Puis Thierry Mulhaupt continue : « l’autre extrême c’est que juste derrière nous, on a une machine qui découpe des gâteaux et des décors en chocolat. Elle est ultra moderne et issue de la technologie du cuir. Elle permet de réaliser des décors en interne, avec une créativité sans limite. »
On ne dépend plus de personne. Ce n’est pas parce qu’on se dit artisan qu’on est rétro, je suis fan de l’artisanat moderne ! J’ai la chance d’être né dans une région riche en tradition gastronomique avec l’Allemagne non loin et l’Autriche également. Je me nourris des traditions pour, quelque part, les faire progresser, les faire rentrer dans notre période contemporaine, en les fabriquant aussi avec l’œil de l’artisan moderne. »
La liste des courses de Noël : bredele, mannele, läckerli, pain d’épices…
C’est au moment des fêtes que Strasbourg devient une ville unique en son genre, avec un marché de Noël connu mondialement qui expose toutes ces fabrications pâtissières traditionnelles. Il est temps de faire la liste de ces produits de Noël :
Les bredeles sont typiques de la région et conservent une part de mystère tant dans leur recette que dans leur réalisation avec des formes variées, ce sont des petits-fours sucrés.
Les manneles ont forme humaine et sont des petits pain de lait.
Les läckerlis sont proches du pain d’épices en plus croustillant et peuvent servir de base pour confectionner des bredeles.
Les sculptures en massepain comme des cochonnets roses, des pommes de terre (la couleur brune est de la poudre de cacao), des fruits... ornent les assiettes de friandises offertes aux enfants.
Le pain d’épices, ce gâteau au miel aromatisé d’épices est historique et les recettes sont différentes à chaque adresse. Christine Ferber le prépare des mois à l’avance !

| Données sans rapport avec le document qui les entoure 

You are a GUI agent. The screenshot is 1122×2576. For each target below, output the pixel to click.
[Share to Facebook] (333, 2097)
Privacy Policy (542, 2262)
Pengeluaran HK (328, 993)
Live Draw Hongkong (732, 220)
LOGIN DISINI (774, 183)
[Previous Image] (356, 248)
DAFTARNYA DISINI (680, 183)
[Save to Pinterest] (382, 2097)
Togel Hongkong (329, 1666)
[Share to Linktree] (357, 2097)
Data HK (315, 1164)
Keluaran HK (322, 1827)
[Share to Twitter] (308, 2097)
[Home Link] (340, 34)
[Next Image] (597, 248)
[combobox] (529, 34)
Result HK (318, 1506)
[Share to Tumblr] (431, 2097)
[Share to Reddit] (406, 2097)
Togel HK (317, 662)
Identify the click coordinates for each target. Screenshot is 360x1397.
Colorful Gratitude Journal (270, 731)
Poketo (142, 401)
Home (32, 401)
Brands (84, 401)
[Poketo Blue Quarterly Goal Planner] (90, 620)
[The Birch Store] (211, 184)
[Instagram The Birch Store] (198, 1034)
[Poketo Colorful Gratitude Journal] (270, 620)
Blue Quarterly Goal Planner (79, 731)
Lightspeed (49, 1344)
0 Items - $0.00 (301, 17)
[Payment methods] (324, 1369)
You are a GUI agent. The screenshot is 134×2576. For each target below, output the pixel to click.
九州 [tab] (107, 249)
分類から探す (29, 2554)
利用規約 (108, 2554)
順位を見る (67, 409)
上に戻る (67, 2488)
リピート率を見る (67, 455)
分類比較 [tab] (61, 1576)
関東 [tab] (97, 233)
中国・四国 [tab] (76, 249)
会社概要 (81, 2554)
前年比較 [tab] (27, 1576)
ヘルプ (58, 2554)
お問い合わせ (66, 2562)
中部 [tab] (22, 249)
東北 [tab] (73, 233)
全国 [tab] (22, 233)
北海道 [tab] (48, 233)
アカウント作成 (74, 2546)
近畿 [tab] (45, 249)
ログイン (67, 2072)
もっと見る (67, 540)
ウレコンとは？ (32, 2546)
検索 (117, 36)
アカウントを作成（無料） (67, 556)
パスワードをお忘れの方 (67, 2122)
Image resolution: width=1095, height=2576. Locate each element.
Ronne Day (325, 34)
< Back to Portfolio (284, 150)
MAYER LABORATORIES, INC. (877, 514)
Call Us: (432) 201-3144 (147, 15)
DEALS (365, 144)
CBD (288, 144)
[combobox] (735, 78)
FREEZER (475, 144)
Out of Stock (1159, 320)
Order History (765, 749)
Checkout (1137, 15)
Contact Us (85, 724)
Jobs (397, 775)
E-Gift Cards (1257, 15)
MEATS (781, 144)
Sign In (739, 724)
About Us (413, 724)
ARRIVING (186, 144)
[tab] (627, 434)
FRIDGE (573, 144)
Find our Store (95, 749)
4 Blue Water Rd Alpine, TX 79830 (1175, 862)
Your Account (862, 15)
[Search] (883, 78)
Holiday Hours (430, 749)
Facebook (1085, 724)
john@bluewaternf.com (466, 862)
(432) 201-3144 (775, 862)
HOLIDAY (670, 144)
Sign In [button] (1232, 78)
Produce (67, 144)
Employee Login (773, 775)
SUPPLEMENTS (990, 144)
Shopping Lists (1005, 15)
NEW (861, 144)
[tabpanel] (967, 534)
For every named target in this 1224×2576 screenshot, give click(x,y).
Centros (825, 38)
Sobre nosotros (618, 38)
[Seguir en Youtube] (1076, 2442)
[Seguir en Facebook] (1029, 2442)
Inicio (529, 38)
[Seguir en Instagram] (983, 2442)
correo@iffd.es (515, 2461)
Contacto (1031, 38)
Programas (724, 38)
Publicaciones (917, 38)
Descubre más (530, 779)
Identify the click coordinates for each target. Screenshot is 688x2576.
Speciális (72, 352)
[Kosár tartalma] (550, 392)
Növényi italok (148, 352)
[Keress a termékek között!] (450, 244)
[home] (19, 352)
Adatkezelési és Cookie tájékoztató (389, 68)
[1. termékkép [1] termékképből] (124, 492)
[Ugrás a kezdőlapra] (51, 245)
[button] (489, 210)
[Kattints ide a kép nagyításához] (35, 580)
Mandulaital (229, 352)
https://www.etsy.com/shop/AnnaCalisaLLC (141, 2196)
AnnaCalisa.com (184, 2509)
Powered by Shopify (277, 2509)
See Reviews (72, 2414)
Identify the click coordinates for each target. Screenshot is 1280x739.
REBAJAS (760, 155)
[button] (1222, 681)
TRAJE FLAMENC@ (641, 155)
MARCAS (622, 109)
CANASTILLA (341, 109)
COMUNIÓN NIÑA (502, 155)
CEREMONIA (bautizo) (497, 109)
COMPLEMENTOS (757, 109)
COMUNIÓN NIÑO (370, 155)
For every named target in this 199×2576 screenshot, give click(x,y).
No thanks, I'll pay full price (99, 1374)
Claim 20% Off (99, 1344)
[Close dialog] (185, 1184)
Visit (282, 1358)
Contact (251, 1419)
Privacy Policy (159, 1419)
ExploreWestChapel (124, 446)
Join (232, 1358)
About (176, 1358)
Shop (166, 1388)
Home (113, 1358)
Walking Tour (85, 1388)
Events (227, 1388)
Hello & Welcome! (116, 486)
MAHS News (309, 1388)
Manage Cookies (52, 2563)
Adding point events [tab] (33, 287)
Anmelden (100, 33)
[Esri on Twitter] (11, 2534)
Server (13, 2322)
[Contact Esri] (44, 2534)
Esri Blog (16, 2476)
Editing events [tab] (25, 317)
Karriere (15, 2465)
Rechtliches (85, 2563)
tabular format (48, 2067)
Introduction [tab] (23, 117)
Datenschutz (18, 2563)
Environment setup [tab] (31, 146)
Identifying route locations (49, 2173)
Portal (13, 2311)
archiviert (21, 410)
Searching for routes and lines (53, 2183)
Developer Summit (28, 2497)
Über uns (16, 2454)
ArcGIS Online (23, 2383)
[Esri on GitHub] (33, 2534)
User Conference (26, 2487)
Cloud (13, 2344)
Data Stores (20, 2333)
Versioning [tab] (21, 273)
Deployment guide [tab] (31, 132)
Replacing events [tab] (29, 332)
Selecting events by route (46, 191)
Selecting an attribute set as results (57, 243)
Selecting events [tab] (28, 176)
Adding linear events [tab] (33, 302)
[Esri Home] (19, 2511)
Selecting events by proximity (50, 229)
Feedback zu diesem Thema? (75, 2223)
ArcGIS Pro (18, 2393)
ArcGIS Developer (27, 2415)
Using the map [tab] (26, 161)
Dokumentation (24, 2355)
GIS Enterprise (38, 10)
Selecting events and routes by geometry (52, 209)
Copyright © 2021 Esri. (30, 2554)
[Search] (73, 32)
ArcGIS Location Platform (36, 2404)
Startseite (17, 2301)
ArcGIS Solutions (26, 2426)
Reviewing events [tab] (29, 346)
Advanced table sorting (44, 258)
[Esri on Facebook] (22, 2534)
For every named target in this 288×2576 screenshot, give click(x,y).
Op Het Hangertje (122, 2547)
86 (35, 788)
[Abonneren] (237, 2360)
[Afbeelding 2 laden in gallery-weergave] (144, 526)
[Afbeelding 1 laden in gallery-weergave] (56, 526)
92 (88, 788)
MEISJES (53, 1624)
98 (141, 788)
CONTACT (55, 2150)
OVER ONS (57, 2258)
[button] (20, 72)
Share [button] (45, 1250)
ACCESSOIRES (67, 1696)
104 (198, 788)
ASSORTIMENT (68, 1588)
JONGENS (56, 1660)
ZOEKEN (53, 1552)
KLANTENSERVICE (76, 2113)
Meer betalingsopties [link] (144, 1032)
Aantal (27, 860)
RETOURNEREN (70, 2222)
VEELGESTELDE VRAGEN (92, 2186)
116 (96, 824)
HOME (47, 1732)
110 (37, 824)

Le stollen vient d’Allemagne, il est supposé représenter Jésus dans ses langes. C’est un pain aux fruits secs et confits garni de pâte d’amande, avec de la muscade, de la cannelle et de la vanille. Thierry Mulhaupt explique : « Le stollen on travaille longtemps dessus, avec une triple fermentation. A la sortie du four on le trempe dans un sirop qui contient du kirsch, des épices, du grand marnier... puis on le retrempe dans le beurre et on le roule dans le sucre et le lendemain on le saupoudre de sucre. »
La berawecka est constituée de fruits secs (noix, noisettes, poires, abricots, figues, raisins…), de fruits confits (orange et citron) macérés dans du Schnaps (eau-de-vie) de quetsche, retenus par une fine couche de pâte très épicée. Là encore, la recette varie entre chaque établissement et la présentation aussi.
Le chocolat est dans tous ses états avec les moulages de Noël traditionnels mais aussi les productions plus personnelles et artistiques.
« Les réseaux sociaux : une formation en direct live ! »
Selon Thierry Mulhaupt, la pâtisserie est un monde qui change et pas uniquement dans les ateliers ou derrière les vitrines des boutiques. « Le premier changement c’est la médiatisation : la circulation en photos et en vidéos de ce qu’il se fait, mais pas forcément les émissions télévisées ! Je pense plutôt aux conversations que je surprends des jeunes pâtissiers chez moi qui autour du café commentent ce qu’ils voient sur les réseaux sociaux (Instagram Twitter Facebook). C’est une formation en direct live, ils ont accès en instantané à ce qui se fait à Miami, au Danemark ou en Norvège ! Je vous garantis que ce média qui informe, avec un côté backstage (les coulisses), met un véritable coup de pied au derrière ! La pâtisserie a progressé et est tirée vers le haut ! »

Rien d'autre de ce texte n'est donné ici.